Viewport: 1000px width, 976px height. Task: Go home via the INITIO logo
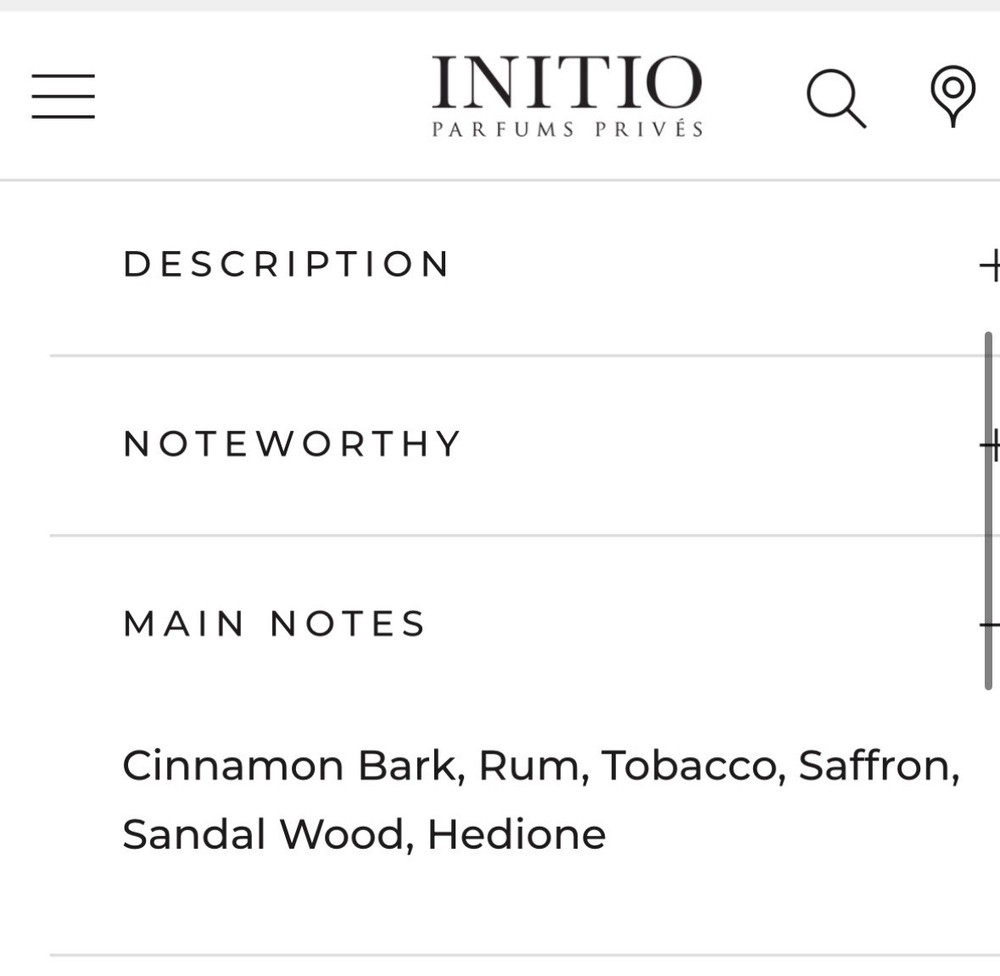[567, 84]
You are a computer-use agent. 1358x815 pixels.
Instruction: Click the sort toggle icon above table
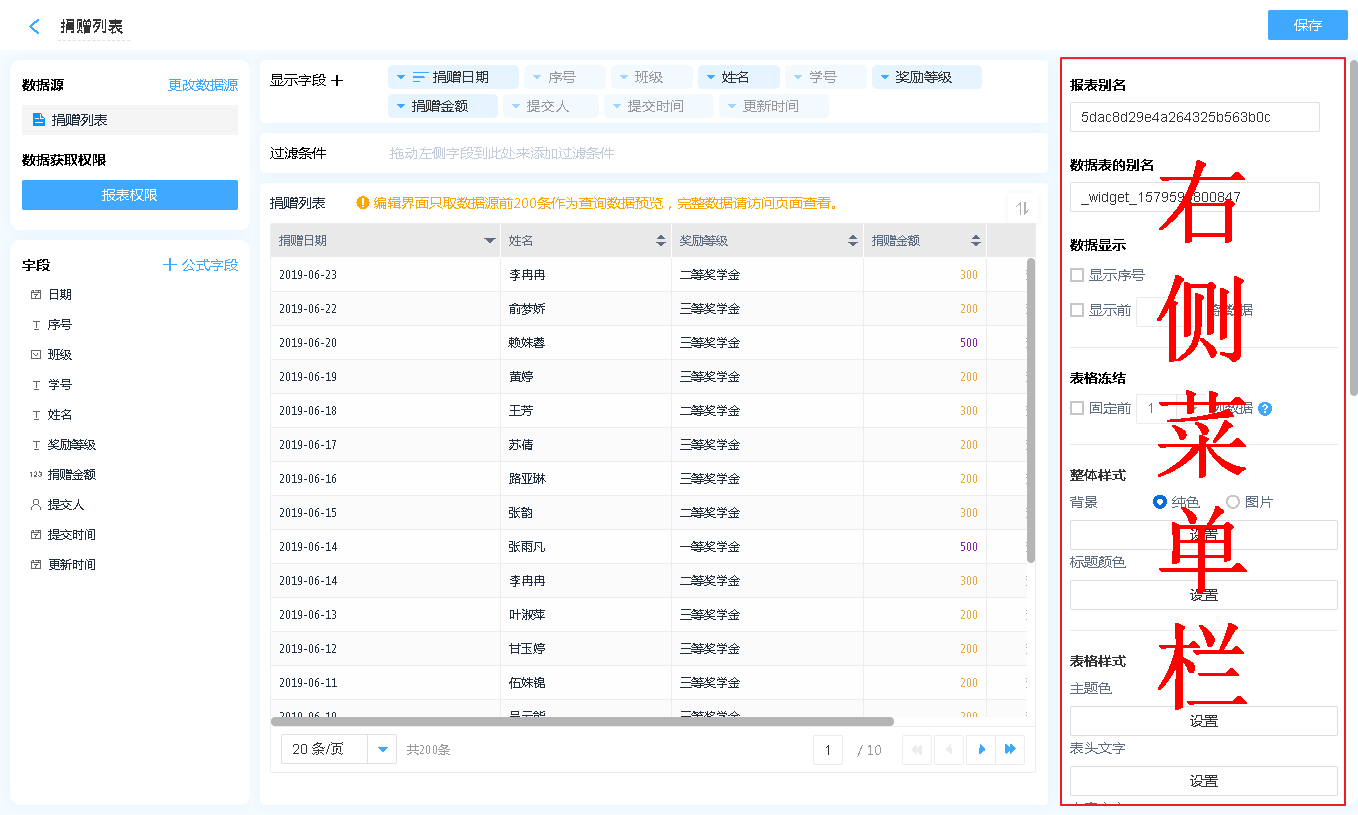[x=1022, y=208]
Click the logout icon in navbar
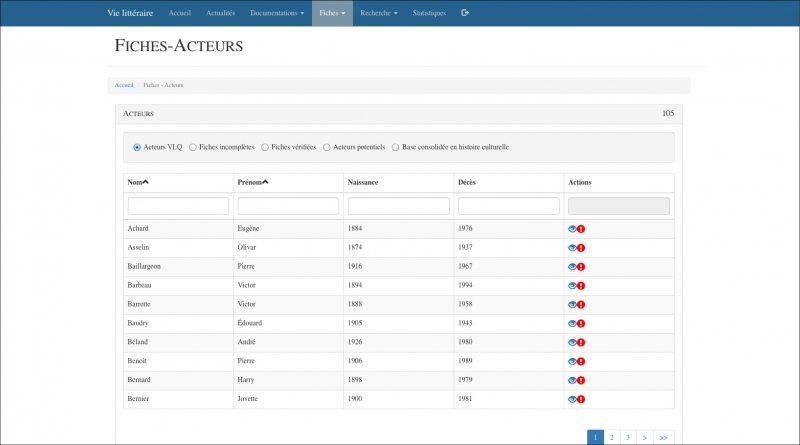The height and width of the screenshot is (445, 800). (465, 13)
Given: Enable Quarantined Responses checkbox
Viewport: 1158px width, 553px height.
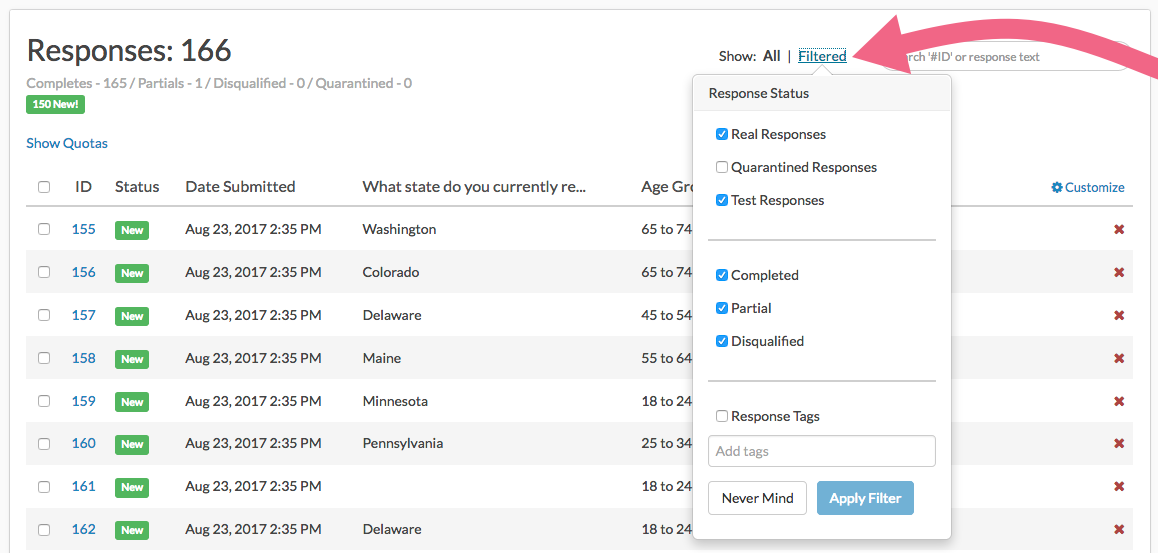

━━━━━━━━━━

Please repeat all of the data exactly, excluding images.

Viewport: 1000px width, 976px height. Task: Go home via the INITIO logo
[567, 84]
You are a computer-use agent. 1358x815 pixels.
Instruction: Click the sort toggle icon above table
[x=1022, y=208]
Click the logout icon in navbar
The height and width of the screenshot is (445, 800). (465, 13)
Given: Enable Quarantined Responses checkbox
Viewport: 1158px width, 553px height.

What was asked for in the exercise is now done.